Création du système de fichiers
Choisissons le système de fichiers Ext2, la première version d’Ext que `mkfs` peut générer. C’est un système sans journalisation, donc ne stockez rien d’important sans sauvegarde ailleurs. On utilise `mkfs.ext2` et on spécifie notre fichier image comme cible.
mkfs.ext2 ~/howtogeek.img
Le système de fichiers est créé et des informations le concernant s’affichent.
Comme on peut le constater, `mke2fs` est bien présent dans les coulisses.
Nous avons maintenant un conteneur (le fichier image) qui remplace un disque dur, et un système de fichiers à l’intérieur. Il faut maintenant monter ce système pour pouvoir l’utiliser.
Comme il s’agit d’une configuration temporaire, nous créons un point de montage temporaire dans `/mnt`, appelé « geek ». Nous le supprimerons plus tard.
sudo mkdir /mnt/geek
On peut maintenant monter notre fichier image.
sudo mount ~/howtogeek.img /mnt/geek
Il faut modifier les droits d’accès du point de montage pour pouvoir y accéder en lecture/écriture.
sudo chown dave:users /mnt/geek/
Nous devrions maintenant pouvoir utiliser notre nouveau système de fichiers. Allons-y et copions quelques fichiers.
cd /mnt/geek
cp ~/Documents/Code/*.? .
Cela copie tous les fichiers avec une extension d’un seul caractère depuis le répertoire `~/Documents/Code` vers notre nouveau système. Vérifions la copie.
ls
Les fichiers sont bien présents. On peut donc dire que notre système de fichiers a été créé, monté et utilisé. Mais revérifions une dernière fois. Depuis notre répertoire personnel, on démonte le système de fichiers. Attention, il n’y a qu’un seul « n » dans `umount`.
sudo umount /mnt/geek
Si on retourne dans `/mnt/geek`, il ne devrait plus y avoir de fichiers, car ils sont dans notre fichier image, qui vient d’être démonté.
cd /mnt/geek
ls
Aller plus loin
Maintenant que vous maîtrisez le processus, il devient facile d’expérimenter d’autres systèmes. Utilisons cette fois le système de fichiers MINIX. Depuis notre répertoire personnel, on peut créer un nouveau système de fichiers dans notre fichier image.
Attention ! S’il y a des fichiers importants dans le système de fichiers de l’image, montez-la et récupérez ces données avant de créer un nouveau système de fichiers.

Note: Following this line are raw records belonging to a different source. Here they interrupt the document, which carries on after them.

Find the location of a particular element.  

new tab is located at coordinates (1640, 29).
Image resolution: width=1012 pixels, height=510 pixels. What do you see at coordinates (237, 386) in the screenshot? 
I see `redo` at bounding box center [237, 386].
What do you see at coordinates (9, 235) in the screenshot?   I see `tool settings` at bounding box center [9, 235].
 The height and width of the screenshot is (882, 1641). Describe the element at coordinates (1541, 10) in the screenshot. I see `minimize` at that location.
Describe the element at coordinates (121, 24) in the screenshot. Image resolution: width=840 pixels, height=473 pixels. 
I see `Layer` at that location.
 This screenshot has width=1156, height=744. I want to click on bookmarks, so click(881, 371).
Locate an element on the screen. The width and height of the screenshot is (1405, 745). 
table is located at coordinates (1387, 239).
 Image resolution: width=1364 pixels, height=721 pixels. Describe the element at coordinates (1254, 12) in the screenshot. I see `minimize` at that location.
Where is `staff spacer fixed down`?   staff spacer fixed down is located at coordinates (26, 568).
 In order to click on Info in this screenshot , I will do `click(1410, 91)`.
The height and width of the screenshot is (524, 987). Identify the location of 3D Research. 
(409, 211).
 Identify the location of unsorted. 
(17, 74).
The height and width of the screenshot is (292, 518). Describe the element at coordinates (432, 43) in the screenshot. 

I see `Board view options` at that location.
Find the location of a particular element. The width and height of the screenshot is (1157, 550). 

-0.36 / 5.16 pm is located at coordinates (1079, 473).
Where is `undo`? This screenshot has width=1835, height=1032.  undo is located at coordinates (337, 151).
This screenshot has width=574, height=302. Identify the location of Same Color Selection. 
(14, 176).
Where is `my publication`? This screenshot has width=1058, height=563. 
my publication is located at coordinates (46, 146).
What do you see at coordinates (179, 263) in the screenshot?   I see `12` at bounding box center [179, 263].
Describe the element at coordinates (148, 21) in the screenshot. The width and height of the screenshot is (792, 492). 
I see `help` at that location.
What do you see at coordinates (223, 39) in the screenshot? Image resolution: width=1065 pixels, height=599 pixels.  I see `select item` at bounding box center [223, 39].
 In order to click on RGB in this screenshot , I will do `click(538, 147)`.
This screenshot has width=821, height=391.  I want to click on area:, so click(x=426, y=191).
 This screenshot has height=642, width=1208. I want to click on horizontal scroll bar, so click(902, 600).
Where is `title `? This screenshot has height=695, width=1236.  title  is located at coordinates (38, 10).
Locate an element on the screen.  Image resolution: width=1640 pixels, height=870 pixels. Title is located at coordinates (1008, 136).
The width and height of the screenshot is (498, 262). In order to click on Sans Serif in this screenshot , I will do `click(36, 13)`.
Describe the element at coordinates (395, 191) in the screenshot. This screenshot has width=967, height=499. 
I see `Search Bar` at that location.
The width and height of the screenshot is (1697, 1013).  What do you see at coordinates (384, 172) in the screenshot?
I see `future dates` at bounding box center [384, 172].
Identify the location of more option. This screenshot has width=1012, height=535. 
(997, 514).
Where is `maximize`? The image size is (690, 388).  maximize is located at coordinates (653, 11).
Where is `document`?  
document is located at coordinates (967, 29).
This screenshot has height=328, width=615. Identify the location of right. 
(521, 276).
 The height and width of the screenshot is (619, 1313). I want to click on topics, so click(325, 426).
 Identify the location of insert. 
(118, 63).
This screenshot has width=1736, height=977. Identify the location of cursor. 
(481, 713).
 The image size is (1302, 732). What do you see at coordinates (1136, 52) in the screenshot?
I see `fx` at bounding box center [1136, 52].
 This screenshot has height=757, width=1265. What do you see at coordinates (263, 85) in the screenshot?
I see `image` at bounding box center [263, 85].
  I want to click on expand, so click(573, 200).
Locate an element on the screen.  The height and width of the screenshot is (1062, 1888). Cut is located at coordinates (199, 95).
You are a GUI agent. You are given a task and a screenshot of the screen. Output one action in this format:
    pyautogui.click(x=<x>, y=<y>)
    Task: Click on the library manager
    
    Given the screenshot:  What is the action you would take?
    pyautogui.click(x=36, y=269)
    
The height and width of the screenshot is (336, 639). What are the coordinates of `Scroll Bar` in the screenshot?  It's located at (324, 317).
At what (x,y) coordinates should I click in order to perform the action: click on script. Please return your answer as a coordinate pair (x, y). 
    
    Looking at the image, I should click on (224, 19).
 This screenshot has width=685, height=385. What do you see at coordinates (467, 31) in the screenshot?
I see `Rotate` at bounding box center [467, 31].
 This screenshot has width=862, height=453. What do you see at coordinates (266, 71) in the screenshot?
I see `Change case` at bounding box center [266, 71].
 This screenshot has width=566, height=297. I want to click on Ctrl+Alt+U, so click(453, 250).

mkfs.minix ~/howtogeek.image
Sans avertissement, le nouveau système est créé par dessus l’ancien. On monte notre fichier image avec la même commande qu’avant:
sudo mount ~/howtogeek.img /mnt/geek
Allons dans le nouveau système à `/mnt/geek` et créons un fichier.
touch geek.txt
ls -ahl geek.txt
Et voilà, en un clin d’œil, nous avons créé un nouveau système de fichiers, l’avons monté et nous pouvons l’utiliser.
Supprimer le point de montage
Lorsque l’expérimentation est terminée, nous pouvons supprimer le point de montage « geek » avec `rmdir`:
cd /mnt
sudo rmdir geek
Jouer avec le feu sans se brûler
Avec Linux, comme souvent, on apprend en pratiquant. Cependant, certaines commandes sont potentiellement destructrices. Comment s’entraîner sans mettre en danger son système ou ses données ?
Vous disposez maintenant d’une méthode simple pour créer et tester des systèmes de fichiers avec `mkfs`, en toute sécurité.